Recensione di A girl at my door di July Jung.
Presentato nella sezione Un Certain Regard del Festival di Cannes 2014, è un esordio sorprendente. Con protagoniste due grandi star del cinema coreano, Bae Doo-Na (Cloud Atlas, Sympathy for Mr. Vengeance, The Host) e Kim Sae-Ron (The Man From Nowhere), racconta la storia di due solitudini, due figure borderline, emarginate, la prima nel lavoro e nella società, la seconda nella famiglia e nella scuola. Bae Doo-Na è l’ispettore di polizia Young-Nam, trasferita da Seoul in una località sulla costa a causa della sua omosessualità; Kim Sae-Ron è la piccola Dohee, ragazzina picchiata dal patrigno e abbandonata dalla madre. In seguito all’ennesima violenza subita, la piccola troverà riparo e affetto presso la poliziotta.
A girl at my door inquadra sin dal titolo una dimensione di soglia, di confine (e di confino) da oltrepassare per poter incontrare gli altri e l’affetto in una società mascolina e patriarcale. A girl at my door è un film bellissimo e complesso, stratificato in più tematiche che si snodano intorno all’eterna contrapposizione tra Legge e Desiderio, o meglio tra Legge della società e Legge del cuore, dove la prima non comprende la seconda, dove addirittura chi cerca di far del bene viene scambiato, sulla base di un pregiudizio, per l’artefice di un reato, mentre chi esercita la violenza è in qualche modo difeso e tutelato. La Legge del cuore è clandestina, come vediamo nella bella scena-metafora in cui Young-Nam e un lavoratore indiano extra-comunitario stanno fianco a fianco in carcere. È una sorta di mondo capovolto, e per questo, purtroppo, tristemente vero e reale.
July Jung aggiunge quindi alla più classica famiglia disfunzionale del cinema coreano anche il tema dell’omosessualità, del pregiudizio, addirittura di una presunta pedofilia. Tanti temi scottanti per una storia che fa riflettere sul nostro rapporto con gli altri, ma soprattutto su come guardiamo gli altri. Una commistione di temi che inoltre, per fortuna, non sfocia in sterili morali finali.

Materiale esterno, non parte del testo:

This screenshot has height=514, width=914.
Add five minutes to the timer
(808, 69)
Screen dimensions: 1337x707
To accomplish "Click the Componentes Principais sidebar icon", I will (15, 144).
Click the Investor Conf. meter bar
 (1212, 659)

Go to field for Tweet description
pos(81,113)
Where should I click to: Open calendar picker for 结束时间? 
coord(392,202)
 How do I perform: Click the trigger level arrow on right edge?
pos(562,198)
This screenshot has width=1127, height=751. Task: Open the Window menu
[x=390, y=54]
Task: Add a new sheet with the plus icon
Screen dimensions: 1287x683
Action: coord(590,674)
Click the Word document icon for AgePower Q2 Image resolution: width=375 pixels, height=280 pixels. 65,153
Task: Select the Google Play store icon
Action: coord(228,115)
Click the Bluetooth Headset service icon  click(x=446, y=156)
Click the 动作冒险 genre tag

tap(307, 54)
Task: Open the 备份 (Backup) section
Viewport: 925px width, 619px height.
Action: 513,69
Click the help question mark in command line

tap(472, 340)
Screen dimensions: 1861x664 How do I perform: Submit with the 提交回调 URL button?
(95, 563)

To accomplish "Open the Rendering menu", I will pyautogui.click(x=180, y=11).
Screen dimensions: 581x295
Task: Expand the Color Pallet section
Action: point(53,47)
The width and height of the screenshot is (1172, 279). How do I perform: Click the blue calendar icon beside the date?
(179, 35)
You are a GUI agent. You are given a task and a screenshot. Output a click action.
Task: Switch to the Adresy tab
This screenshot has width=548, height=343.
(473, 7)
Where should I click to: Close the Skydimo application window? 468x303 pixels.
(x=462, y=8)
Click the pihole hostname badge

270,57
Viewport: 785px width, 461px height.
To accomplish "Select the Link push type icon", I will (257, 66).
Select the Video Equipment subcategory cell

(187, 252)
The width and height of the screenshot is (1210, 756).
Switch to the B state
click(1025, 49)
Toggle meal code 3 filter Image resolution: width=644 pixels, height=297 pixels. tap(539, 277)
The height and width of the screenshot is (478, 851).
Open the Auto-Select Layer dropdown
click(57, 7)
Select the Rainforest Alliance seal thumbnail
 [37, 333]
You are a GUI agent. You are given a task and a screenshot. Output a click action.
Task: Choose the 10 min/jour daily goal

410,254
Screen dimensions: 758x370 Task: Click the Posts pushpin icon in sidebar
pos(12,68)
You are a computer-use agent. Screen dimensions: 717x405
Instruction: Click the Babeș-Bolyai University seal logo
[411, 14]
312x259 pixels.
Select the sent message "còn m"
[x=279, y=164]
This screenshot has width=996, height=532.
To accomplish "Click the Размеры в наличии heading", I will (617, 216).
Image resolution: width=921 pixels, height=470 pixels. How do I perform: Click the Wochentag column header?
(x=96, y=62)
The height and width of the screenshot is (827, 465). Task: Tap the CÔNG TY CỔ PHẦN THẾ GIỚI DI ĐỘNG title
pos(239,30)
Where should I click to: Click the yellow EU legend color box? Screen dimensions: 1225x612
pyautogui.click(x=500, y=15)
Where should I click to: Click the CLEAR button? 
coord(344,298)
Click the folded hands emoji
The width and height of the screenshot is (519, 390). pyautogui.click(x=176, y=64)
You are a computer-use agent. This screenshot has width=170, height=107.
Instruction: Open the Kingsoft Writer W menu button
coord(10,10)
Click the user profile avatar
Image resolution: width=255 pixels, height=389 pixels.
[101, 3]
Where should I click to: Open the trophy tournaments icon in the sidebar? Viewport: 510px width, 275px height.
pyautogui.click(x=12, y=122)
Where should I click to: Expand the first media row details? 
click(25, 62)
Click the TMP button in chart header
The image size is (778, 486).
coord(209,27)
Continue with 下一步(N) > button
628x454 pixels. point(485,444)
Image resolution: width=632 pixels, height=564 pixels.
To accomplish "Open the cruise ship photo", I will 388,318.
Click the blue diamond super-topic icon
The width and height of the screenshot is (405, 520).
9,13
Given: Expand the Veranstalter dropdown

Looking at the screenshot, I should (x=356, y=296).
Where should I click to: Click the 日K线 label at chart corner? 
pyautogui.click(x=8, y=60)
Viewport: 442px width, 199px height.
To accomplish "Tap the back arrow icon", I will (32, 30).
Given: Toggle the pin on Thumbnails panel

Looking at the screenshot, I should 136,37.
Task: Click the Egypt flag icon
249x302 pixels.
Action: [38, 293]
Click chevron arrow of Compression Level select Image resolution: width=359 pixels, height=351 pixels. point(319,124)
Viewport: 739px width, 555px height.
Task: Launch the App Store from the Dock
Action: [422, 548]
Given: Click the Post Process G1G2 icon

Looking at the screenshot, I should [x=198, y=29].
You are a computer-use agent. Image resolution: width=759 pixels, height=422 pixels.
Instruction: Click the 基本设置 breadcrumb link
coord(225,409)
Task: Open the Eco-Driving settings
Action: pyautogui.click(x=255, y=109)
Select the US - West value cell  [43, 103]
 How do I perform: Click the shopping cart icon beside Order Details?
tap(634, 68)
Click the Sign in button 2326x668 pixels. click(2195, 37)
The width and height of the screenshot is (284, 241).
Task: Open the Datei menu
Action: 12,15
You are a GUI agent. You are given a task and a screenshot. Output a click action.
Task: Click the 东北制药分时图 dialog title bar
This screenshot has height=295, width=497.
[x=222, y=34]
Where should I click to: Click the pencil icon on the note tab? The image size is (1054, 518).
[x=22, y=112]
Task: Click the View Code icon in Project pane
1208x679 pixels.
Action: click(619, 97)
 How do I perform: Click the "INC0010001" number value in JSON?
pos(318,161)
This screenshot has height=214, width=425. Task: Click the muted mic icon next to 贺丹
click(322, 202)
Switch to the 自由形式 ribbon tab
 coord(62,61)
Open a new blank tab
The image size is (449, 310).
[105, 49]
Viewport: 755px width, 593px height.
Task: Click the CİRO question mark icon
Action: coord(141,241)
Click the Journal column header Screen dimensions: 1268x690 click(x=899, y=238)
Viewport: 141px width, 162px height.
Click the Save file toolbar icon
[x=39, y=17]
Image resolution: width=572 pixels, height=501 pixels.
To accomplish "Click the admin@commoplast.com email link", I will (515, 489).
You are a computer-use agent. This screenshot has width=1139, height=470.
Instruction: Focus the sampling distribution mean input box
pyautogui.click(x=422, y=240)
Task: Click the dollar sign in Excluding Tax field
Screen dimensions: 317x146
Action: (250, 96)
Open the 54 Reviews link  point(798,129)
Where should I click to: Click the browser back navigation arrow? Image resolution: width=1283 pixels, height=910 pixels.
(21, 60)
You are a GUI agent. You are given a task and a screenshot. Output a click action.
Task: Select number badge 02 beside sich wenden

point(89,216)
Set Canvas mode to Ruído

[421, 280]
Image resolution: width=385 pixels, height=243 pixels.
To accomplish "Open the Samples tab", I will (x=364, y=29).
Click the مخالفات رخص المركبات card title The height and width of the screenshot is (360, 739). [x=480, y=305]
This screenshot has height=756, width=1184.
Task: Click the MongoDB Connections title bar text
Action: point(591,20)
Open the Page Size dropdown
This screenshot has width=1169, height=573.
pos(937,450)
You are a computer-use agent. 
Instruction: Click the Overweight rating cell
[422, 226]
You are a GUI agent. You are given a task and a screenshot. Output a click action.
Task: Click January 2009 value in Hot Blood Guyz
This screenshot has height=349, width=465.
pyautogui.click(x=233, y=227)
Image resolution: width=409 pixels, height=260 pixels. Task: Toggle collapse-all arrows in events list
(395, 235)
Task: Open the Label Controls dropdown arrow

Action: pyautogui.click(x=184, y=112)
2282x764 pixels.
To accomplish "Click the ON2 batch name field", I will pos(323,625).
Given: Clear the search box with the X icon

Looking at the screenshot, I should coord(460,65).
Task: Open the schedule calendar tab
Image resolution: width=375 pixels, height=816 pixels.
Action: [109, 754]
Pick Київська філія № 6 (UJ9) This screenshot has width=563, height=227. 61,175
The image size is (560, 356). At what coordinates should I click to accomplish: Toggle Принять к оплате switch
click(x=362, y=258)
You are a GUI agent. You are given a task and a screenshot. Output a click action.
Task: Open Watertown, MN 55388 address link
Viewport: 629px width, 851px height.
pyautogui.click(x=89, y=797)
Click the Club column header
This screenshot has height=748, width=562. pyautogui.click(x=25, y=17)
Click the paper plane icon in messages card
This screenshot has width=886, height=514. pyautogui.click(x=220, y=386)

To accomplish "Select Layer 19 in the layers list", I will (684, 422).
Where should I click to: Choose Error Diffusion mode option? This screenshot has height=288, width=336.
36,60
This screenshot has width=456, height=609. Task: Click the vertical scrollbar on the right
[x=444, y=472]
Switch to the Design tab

A girl at my door è quindi un film palpitante, coinvolgente, ben diretto e ben recitato, un’opera che non cede al melò ma rimane (pro)tesa in un’indagine morale e spirituale che rispetta lo spettatore e non ne strumentalizza le emozioni. E forse, proprio per questo, ci fa un po’ male, perché ci guarda dentro, nelle pieghe del nostro essere uomini tra altri uomini.